Ces derniers temps, une polémique a été soulevée sur la décision n° 141/ MSPC-SG du 28 février 2017 du ministère de la Sécurité et de la Protection civile autorisant la culture du chanvre industriel au Mali. Pourtant, cette décision est conforme aux dispositions de la Convention de Genève sur les Stupéfiants de 1961 ratifiées par la majorité des Etats du monde dont le Mali. Dans ce document, il est stipulé que la culture de chanvre industriel est destinée à des usages médicinaux.

Toutefois, il est indiqué qu’avant de procéder à cette culture, il est nécessaire de mettre en place une commission destinée à la contrôler et à l’encadrer. C’est donc sur cette base légale que le ministère en charge de la Sécurité a autorisé la culture du chanvre industriel au Mali avec la nécessité pour les exploitants de souscrire à un cahier de charges.

Ainsi, l’autorisation délivrée devait aboutir à la culture de produits de synthèse à des fins médicinales. Raison pour laquelle la décision n°2018-249 avait été prise par le ministère de la Sécurité, le 5 mars 2018, afin d’y apporter ces précisions de taille.

Signalons que comme stipulé dans le cahier de charges, la structure d’exploitation du chanvre industriel devrait faire l’objet d’inspections régulières dans le but de veiller aux normes établies. Cependant, de graves irrégularités ont été décelées par les services techniques compétents du département de la sécurité.

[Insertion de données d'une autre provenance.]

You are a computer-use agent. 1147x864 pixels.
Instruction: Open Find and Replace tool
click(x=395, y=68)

C’est ainsi que le ministère de la Sécurité et de la Protection civile a jugé utile de mettre fin sans délai à toute activité de culture industrielle de chanvre. D’où la décision n°0231/MSPCSG du 25 février 2020 portant retrait d’autorisation de culture et de production de chanvre industriel au Mali. Cela, à travers la décision n°0231/MSPC-SG du 25 février 2020 abrogeant les dispositions des deux premières (décisions).

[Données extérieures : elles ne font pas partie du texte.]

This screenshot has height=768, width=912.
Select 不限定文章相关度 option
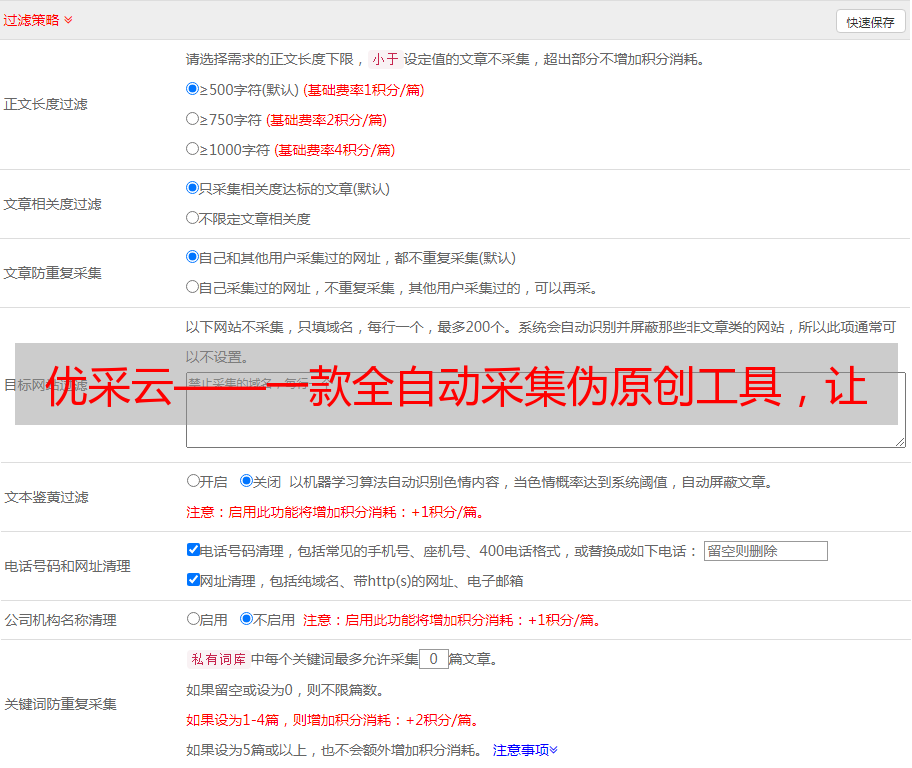tap(193, 218)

Il convient de préciser que cette décision a été prise au moment opportun puisqu’elle est intervenue avant même que la société ayant remporté le marché ne démarre ses activités. C’est dire que le mal a donc été coupé à la racine pour permettre au Mali de se conformer aux dispositions de la Convention unique sur les stupéfiants de Genève adoptée en 1961 et le Protocole de 1972 portant amendement du premier texte.